Elisabeth and Prudence also felt betrayed by Rupert and Lachlan's decision to sue them "without warning" in the Nevada probate court. Despite the financial resolution, the settlement creates what one report described as a "brittle peace" within the family.
Parallels to Succession: Art imitates life
The Murdoch family’s internal struggle has drawn inevitable and striking comparisons to HBO’s Succession, which itself was inspired by media dynasties like theirs. The parallels are undeniable: a powerful, aging patriarch (Rupert Murdoch/Logan Roy) who pits his children against one another for control of his empire, resulting in deep-seated sibling rivalry.
The ideological conflict between the more conservative Lachlan and the more liberal James Murdoch mirrors the dynamic between the Roy siblings and their father's conservative enterprise. Furthermore, Fox News's role as an immensely profitable and politically powerful network closely resembles that of ATN in the fictional series.
However, reality has diverged from fiction in key aspects; unlike Logan Roy's abrupt demise, Rupert Murdoch has orchestrated his succession on his own terms, and the family's saga has, so far, concluded with a multi-billion-dollar financial settlement rather than a dramatic corporate takeover.
Implications for the media landscape
The consolidation of Murdoch media properties under Lachlan's leadership has profound implications for both the companies themselves and the broader media ecosystem:
- Stability vs. stagnation: While the agreement provides leadership stability, it may also inhibit adaptation to changing media consumption patterns and evolving audience demographics
- Continued polarization: Fox News, The Wall Street Journal, and other properties' maintenance of conservative editorial stances suggests that these outlets will continue to play a contentious role in political discourse
- Industry influence: The Murdoch companies control not only news outlets but also book publishing (HarperCollins) and emerging media (streaming service Tubi), giving them substantial cultural influence beyond news
Unanswered questions
While the settlement clarifies leadership, it raises several questions about the future:
- Editorial independence: Will Lachlan grant newsrooms like The Wall Street Journal genuine editorial independence, or will their coverage align more closely with Fox News's conservative commentary?
- Adaptation challenges: Can Lachlan successfully navigate the digital transformation of media while maintaining the profitability of traditional properties?
- Family reconciliation: Is financial settlement sufficient to heal familial divisions, or will tensions continue to manifest in public ways?
- Audience evolution: As media consumption habits change, can the Murdoch properties maintain their influence with younger, more diverse audiences without moderating their conservative stance?
So, is this a legacy secured?
The Murdoch succession settlement ultimately achieves Rupert Murdoch's longstanding goal: preserving his media empire as a bulwark of conservative journalism for the foreseeable future. While the resolution comes at tremendous financial cost and familial discord, it provides unusual clarity about leadership and direction for the company's employees, audiences, and shareholders.
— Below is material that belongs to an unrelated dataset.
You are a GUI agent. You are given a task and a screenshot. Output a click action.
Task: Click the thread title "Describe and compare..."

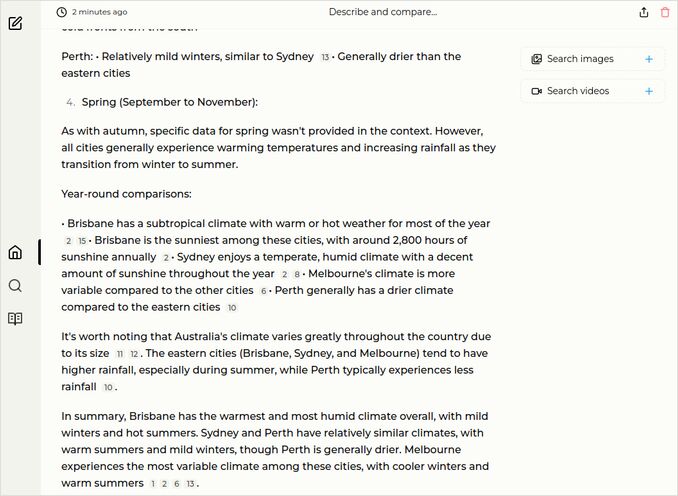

The agreement represents both an endpoint and a beginning, concluding years of uncertainty while inaugurating Lachlan Murdoch's unquestioned authority over a media landscape that continues to shape political discourse across the English-speaking world. As with the fictional Roy family, the Murdoch saga demonstrates that enormous wealth and influence often come at the price of familial harmony, leaving behind a legacy as complicated as it is powerful.